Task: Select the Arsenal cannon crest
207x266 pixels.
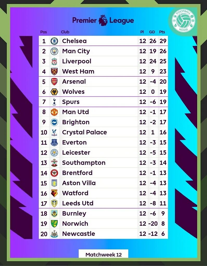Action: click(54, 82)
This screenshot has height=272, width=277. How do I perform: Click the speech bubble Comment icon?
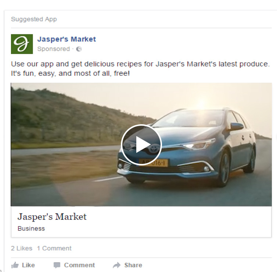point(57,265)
......
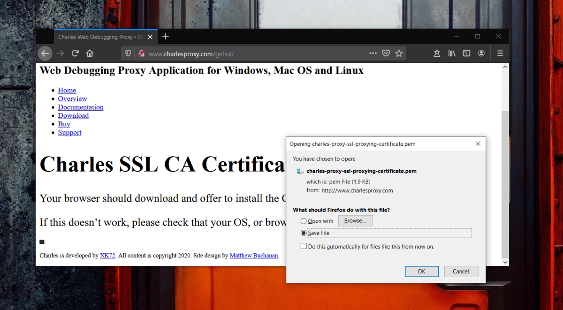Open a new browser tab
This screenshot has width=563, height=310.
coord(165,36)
......
Brief:
Copy word for word the stretch of material from the line containing "This screenshot has height=272, width=277." through the line containing "point(57,265)", and leave the pictures out of your copy.

Task answer:
This screenshot has height=272, width=277. How do I perform: Click the speech bubble Comment icon?
point(57,265)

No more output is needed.